With this "question of the future" in mind, Derrida references Yosef Hayim Yerushalmi and his book, "Monologue with Freud." Derrida quotes Yerushalmi: Professor Freud, at this point I find it futile to ask whether, genetically or structurally, psychoanalysis is really a Jewish science; that we shall know, if it is at all knowable, only when much future work has been done. Much will depend, of course, on how the very terms Jewish and science are to be defined.Derrida explores how Yerushalmi disrupts this "linear order of presents", how in writing in future tense, he sets the archive of Freud as a continually changing structure; what was discussed and recorded of Freud is no longer set in stone, but is now subject to change depending on any "future work" that is done. Yerushalmi sets an example to Derrida how the archive is not a fixed repository of data, but a spectral and changing structure.

== Applications ==

=== Migrant Archives ===
Derrida's theory of "archive fever" is referenced in Rodrigo Lazo's chapter in the book, Teaching and Studying the Americas. Lazo titles his chapter "Migrant Archives: New Routes in and out of American Studies". Lazo observes how archives are vital and influential places of power, as archives help give nations "authority and credibility"; he recognizes that archives "constitute" memory, along with recording it and disseminating information. In his chapter, he questions the authority of these archives, particularly keeping in mind the "migrant archives":Migrant archives reside in obscurity and are always at the edge of annihilation. They are the texts of the past that have not been written into the official spaces of archivization, even though they weave in and out of the buildings that house documents.

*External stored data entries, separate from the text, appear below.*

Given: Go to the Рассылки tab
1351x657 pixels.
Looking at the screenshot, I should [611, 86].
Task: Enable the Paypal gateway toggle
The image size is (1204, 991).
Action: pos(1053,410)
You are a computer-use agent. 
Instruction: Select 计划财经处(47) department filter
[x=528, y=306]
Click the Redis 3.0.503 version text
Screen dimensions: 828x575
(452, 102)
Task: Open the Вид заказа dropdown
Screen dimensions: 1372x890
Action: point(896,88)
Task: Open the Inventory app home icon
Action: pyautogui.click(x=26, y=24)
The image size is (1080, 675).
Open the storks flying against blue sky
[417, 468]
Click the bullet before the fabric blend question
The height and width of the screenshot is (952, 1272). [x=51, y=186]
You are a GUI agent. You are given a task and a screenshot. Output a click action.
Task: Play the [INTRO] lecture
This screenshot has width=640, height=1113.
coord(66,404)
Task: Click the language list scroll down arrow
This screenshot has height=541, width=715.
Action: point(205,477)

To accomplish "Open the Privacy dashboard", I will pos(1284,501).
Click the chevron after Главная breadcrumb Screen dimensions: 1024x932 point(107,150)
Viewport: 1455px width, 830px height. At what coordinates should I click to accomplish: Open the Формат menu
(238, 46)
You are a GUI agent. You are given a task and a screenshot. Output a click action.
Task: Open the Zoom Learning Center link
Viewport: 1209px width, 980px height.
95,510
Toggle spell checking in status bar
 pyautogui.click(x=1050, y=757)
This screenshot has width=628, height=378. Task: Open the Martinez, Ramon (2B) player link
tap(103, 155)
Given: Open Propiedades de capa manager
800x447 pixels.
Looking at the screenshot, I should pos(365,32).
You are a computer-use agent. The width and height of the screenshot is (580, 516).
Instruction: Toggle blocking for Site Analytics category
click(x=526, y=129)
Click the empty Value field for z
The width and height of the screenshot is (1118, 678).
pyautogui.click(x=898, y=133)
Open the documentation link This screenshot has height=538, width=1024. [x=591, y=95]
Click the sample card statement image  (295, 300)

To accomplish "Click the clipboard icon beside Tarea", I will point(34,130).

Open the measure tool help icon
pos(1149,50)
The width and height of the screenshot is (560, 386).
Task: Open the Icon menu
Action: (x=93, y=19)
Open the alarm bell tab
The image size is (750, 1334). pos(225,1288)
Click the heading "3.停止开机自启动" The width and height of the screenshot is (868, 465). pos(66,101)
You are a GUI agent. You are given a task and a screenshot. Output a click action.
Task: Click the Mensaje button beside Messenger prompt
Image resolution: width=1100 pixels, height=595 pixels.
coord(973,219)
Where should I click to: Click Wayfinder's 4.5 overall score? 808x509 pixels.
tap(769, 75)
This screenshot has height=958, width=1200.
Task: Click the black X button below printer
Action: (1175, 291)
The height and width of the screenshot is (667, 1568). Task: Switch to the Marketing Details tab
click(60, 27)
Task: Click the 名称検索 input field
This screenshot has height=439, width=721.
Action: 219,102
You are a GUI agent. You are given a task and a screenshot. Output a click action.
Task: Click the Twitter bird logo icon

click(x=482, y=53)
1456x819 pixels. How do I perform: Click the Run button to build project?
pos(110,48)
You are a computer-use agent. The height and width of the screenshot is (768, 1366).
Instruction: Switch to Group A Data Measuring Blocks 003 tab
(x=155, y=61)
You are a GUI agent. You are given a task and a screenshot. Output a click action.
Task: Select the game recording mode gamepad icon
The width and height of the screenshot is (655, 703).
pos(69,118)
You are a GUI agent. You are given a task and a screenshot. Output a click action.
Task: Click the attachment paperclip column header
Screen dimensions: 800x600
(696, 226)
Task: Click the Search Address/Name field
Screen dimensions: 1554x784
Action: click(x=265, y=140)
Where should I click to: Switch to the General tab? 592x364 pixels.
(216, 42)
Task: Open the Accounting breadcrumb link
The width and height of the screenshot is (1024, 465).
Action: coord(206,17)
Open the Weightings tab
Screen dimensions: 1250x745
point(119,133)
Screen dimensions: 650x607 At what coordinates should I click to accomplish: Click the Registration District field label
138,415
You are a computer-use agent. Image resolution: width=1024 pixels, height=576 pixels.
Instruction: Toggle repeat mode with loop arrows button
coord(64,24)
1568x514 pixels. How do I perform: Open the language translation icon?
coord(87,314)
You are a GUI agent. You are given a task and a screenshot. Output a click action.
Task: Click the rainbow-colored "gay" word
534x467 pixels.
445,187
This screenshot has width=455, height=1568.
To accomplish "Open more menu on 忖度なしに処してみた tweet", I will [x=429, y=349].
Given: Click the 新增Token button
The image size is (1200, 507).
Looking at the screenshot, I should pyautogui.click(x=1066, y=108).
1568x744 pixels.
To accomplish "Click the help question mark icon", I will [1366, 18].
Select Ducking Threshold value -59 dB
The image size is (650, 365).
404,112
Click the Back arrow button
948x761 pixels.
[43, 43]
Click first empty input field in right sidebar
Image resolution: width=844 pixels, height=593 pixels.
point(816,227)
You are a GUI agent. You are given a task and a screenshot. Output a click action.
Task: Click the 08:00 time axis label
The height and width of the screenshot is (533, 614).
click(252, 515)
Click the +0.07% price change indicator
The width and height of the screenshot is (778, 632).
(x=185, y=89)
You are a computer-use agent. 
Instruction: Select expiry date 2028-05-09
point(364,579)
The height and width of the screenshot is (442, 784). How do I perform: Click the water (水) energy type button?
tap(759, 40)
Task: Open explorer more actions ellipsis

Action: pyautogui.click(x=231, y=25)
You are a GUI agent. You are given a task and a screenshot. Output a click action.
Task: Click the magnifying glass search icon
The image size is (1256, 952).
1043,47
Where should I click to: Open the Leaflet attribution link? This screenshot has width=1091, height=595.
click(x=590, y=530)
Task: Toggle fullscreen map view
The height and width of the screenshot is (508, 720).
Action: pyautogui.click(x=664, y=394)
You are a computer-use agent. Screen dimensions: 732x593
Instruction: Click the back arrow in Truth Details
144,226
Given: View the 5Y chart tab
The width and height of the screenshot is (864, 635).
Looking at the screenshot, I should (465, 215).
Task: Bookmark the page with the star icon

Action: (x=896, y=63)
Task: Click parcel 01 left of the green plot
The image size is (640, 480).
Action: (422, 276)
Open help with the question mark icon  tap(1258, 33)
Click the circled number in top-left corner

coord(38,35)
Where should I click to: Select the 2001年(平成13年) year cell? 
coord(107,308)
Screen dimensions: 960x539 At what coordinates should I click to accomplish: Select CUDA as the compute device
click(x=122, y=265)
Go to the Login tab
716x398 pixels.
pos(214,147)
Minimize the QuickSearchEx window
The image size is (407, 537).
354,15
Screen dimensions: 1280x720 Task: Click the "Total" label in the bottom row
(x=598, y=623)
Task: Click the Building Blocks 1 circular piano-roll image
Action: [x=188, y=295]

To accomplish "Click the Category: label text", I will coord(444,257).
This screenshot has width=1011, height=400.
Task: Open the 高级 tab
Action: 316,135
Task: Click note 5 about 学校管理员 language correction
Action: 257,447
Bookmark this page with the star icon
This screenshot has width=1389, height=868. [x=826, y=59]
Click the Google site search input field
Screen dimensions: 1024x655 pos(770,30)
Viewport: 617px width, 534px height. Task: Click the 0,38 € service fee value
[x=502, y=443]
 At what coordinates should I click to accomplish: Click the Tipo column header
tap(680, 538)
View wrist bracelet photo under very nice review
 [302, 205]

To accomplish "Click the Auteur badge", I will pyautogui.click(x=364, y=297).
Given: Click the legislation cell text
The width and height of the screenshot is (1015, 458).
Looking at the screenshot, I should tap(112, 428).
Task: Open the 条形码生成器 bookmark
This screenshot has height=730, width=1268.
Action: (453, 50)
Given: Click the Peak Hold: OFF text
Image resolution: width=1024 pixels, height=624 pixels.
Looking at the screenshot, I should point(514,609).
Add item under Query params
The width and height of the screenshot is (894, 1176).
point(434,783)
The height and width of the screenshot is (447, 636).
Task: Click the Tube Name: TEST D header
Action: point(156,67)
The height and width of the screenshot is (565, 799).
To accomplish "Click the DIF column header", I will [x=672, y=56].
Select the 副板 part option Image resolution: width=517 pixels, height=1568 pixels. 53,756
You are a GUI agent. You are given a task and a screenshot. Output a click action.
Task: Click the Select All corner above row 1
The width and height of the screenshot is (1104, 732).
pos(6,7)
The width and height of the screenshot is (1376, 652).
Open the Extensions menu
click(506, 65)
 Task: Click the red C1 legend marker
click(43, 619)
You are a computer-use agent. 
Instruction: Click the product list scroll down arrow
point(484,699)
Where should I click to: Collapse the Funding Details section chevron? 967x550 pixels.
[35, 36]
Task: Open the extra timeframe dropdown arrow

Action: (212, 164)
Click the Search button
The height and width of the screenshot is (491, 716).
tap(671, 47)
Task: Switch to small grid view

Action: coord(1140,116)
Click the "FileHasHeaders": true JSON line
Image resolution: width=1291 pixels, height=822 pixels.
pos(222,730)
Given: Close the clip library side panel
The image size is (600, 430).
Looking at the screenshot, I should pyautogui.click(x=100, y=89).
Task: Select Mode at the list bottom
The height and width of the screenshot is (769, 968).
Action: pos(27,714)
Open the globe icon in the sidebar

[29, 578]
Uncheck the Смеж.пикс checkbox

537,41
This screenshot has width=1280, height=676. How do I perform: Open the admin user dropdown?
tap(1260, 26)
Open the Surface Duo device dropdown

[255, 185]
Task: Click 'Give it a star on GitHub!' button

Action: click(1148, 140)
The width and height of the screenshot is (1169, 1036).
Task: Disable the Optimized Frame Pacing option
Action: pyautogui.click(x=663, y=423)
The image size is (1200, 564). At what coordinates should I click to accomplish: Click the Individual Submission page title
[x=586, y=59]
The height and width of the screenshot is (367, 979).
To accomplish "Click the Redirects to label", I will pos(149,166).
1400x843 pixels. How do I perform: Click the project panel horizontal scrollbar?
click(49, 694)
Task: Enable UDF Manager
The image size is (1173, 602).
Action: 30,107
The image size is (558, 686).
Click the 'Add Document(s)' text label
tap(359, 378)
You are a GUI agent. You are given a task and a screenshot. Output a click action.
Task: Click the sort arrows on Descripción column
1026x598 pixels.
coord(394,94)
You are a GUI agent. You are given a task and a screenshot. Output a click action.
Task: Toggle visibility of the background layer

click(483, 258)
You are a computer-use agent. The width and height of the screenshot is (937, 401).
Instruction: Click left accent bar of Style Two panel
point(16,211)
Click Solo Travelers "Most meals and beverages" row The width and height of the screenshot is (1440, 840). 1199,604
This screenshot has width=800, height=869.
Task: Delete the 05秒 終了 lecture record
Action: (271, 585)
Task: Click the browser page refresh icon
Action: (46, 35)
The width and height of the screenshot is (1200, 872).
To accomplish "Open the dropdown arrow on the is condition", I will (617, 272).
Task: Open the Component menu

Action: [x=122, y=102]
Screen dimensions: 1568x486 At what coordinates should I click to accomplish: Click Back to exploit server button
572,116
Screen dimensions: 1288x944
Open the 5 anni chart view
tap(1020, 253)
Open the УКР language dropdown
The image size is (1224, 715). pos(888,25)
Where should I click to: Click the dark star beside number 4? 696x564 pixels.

Migrant archives are oxymoronic because one of the functions of archival organization is storage in a specific (safe) place. Migration, by contrast, connotes a journey.In examining the migrant archives, Lazo uses Derrida's theory of "archive fever" to question and examine how the memory of the archive is constituted, and how "history is written". He uses specifically the example of Mis Memorias, a memoir published by Luis G. Gómez in 1935, to apply Derrida's "archive fever".

=== Curatorial practice and theory ===
Antonio Cataldo of OnCurating discusses Derrida's "archive fever" in reference to curation practices. Cataldo reflects on how institutions, like fotogalleries, shift toward more structured exhibitions that reflects a broader institutionalization of memory and the archival process itself. This shift in archival process also reflects how the new archival structure of the institution becomes a new form of authority, where the original purpose of the institution has now changed. Cataldo reflects on how Fotogalleriet could have potentially changed from its origins as a kunsthalle, a place that "tries to analyze what's happening now and make sense of it by putting artworks into a display to provoke discussions", to a museum that "materially dispossesses communities and their meaning system" through its focused curation of pieces to display.